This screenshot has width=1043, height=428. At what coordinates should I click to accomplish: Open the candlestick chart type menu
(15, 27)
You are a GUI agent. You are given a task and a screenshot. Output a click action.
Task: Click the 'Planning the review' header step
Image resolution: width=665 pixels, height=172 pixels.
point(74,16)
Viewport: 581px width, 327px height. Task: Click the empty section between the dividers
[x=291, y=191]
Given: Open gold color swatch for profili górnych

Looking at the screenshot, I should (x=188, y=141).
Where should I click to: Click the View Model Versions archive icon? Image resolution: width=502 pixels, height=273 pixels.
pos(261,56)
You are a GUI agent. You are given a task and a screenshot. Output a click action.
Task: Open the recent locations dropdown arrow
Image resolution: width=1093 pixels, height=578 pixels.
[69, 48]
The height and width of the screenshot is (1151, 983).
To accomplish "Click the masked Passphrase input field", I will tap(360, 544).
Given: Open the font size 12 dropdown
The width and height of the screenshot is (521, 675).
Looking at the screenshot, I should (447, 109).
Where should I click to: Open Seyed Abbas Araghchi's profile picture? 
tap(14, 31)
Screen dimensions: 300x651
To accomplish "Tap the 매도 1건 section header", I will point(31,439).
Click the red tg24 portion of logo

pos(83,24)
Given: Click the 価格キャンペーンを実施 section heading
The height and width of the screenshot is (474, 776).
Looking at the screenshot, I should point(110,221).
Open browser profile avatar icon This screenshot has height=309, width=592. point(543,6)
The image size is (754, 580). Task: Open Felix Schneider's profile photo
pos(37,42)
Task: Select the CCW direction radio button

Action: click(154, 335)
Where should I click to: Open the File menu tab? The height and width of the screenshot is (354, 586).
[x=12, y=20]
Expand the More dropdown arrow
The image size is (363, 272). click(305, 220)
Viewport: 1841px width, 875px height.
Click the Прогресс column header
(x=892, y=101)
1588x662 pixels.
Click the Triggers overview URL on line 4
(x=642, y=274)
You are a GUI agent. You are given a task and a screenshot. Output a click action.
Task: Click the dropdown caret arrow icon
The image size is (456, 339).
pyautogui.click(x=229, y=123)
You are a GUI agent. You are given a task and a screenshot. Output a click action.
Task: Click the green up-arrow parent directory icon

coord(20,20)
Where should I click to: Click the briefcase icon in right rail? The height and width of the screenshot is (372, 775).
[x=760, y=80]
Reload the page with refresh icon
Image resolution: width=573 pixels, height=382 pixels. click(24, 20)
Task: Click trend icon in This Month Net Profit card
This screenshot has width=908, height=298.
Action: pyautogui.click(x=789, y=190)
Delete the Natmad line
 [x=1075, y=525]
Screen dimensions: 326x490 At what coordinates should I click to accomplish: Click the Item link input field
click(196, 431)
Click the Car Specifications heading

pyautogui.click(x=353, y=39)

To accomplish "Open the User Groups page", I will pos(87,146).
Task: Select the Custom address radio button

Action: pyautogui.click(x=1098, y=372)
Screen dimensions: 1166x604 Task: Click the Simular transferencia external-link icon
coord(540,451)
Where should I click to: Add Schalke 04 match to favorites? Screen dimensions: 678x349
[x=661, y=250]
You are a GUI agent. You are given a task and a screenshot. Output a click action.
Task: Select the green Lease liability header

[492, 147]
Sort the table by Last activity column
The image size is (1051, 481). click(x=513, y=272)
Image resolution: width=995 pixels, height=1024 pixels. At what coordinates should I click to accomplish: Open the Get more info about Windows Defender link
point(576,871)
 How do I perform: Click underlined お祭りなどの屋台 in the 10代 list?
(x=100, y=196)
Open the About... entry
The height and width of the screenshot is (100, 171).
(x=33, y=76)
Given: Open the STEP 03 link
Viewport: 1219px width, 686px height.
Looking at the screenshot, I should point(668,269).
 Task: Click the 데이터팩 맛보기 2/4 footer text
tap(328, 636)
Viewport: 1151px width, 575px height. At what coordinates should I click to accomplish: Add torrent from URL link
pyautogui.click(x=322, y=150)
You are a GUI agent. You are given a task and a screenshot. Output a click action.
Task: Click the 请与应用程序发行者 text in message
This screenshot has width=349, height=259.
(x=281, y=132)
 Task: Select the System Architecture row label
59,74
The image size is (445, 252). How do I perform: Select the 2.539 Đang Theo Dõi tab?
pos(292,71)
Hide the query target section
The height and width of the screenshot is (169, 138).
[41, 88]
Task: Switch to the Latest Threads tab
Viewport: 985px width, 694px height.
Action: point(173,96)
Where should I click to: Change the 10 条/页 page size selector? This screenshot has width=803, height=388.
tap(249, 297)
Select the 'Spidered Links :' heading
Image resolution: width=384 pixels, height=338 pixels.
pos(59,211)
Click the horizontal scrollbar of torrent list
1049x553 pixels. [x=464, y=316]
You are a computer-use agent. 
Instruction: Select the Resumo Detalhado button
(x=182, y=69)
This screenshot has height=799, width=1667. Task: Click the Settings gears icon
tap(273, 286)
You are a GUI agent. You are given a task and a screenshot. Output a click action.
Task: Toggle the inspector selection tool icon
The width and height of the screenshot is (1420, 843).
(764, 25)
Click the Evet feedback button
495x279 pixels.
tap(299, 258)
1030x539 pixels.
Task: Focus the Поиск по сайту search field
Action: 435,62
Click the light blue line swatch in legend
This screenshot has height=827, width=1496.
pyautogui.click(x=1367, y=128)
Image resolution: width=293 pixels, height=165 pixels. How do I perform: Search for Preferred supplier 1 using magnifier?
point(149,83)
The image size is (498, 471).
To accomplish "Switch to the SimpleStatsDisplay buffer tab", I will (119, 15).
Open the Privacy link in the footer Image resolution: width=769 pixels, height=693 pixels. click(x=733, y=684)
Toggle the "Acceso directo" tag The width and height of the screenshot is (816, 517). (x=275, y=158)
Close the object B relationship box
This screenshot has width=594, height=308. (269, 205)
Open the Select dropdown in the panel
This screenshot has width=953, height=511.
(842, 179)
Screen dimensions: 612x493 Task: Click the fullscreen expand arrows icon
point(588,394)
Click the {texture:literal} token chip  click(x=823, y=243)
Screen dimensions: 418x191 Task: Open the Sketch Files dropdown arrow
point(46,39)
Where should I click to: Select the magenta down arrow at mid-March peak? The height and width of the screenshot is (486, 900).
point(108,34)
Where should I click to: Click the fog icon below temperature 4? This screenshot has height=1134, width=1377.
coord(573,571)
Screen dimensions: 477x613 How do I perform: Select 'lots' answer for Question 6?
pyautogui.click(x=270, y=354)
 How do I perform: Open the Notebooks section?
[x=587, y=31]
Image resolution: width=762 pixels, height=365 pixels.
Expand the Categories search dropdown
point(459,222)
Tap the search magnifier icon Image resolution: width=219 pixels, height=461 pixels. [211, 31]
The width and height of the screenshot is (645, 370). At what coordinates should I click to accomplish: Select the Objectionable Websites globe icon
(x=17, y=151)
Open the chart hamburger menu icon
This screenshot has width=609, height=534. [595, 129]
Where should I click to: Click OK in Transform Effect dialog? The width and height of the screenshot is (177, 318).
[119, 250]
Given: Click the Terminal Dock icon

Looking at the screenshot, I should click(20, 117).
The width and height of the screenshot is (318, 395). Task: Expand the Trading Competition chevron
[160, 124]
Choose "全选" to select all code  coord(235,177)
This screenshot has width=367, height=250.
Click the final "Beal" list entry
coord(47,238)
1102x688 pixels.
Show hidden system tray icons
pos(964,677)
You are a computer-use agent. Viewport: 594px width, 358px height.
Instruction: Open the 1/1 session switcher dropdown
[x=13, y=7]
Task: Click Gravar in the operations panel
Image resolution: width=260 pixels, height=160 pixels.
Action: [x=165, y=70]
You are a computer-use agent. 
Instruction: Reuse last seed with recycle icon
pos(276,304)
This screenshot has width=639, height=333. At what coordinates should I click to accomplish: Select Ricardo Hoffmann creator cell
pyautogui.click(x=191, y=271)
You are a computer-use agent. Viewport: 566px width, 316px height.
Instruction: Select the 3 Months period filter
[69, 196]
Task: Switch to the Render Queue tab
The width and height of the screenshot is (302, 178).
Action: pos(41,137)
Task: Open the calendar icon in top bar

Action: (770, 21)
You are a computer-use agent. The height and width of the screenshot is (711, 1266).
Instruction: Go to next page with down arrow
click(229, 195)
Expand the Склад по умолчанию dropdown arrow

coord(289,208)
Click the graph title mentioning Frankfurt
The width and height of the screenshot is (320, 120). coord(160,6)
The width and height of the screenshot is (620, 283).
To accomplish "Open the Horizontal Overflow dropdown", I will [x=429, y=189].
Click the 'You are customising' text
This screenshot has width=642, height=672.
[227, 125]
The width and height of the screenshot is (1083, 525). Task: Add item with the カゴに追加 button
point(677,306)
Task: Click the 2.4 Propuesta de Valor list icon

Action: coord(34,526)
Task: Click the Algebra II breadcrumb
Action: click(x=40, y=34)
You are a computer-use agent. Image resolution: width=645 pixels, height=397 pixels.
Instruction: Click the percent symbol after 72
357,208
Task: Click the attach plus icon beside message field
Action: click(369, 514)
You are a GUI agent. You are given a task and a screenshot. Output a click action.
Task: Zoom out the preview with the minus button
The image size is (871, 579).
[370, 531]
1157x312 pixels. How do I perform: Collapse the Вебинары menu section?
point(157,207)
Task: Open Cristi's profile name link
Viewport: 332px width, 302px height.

• • •

◆ WHAT YOU HAVE TO DO ◆
Please print exactly what appears from the first line of the data through the line with "The height and width of the screenshot is (1151, 983).", including both of those lines and nothing past them.

◆ RESPONSE AREA ◆
This screenshot has width=1043, height=428. At what coordinates should I click to accomplish: Open the candlestick chart type menu
(15, 27)
You are a GUI agent. You are given a task and a screenshot. Output a click action.
Task: Click the 'Planning the review' header step
Image resolution: width=665 pixels, height=172 pixels.
point(74,16)
Viewport: 581px width, 327px height. Task: Click the empty section between the dividers
[x=291, y=191]
Given: Open gold color swatch for profili górnych

Looking at the screenshot, I should (x=188, y=141).
Where should I click to: Click the View Model Versions archive icon? Image resolution: width=502 pixels, height=273 pixels.
pos(261,56)
You are a GUI agent. You are given a task and a screenshot. Output a click action.
Task: Open the recent locations dropdown arrow
Image resolution: width=1093 pixels, height=578 pixels.
[69, 48]
The height and width of the screenshot is (1151, 983).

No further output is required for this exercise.